Wedbush has seen deal sizes increase for Microsoft’s Azure cloud product with more enterprise-wide digital transformations and chief information officers (CIOs) embracing cloud architectures. The firm estimates that Redmond, Wash.-based Microsoft has still only about 35 percent penetration in its installed base when it comes to cloud transition.
“To this point, we believe Azure‘s cloud momentum is still in its early days of playing out within the company’s massive installed base and the Office 365 (O365) transition for both consumer/enterprise is providing growth tailwinds over the next few years,” according to the report, issued Thursday. “With this highest IT priority front and center, we believe 85%-90% of these cloud deployments have already been green lighted by CIOs and healthy cloud budgets already in place, with Redmond firmly positioned to gain more market share vs. AWS in this cloud arms race.”

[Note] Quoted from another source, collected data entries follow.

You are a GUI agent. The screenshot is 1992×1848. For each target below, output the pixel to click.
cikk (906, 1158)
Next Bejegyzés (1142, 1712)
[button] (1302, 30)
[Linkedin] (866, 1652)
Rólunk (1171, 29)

Digital transformation is a $1 trillion total addressable market, with CIOs spending $1 trillion on cloud worldwide over the next decade. according to Wedbush. It predicts that enterprise workloads on the cloud will increase from 40 percent today to 45 percent by year’s end and to 55 percent by 2022.
The trends disproportionately benefit “the cloud stalwart out of Redmond, as Nadella & Co. are so well positioned in its core enterprise backyard to further deploy its Azure/Office 365 as the cloud backbone and artery,” according to the report, referring to Microsoft CEO Satya Nadella.
Wedbush isn’t the only investment firm to publish a bullish report on the tech giant’s price increase. A Wednesday report from Cleveland-based investment bank KeyBanc Capital Markets said the price increase of between 9 to 25 percent — depending on customers’ O365 and Microsoft 365 subscription — could help sustain average revenue per unit growth in general.
Eight percent of Microsoft’s more than 300 million O365 Commercial seats are currently E5, which saw a price increase of 9 percent from $35 to $38.
The firm sees “potential for upside” to its current fiscal year 2022 O365 revenue estimate, which is $35 billion— which would mean an 18 percent increase year over year — as well as KeyBanc’s fiscal year 2023 estimate of $39.4 billion — which would mean a 13 percent increase year over year.
CRN has reached out to Wedbush and KeyBanc for additional comment.
Microsoft’s stock opened at $299.72 on Friday, a 3.8 percent increase compared to $288.69 at Thursday open.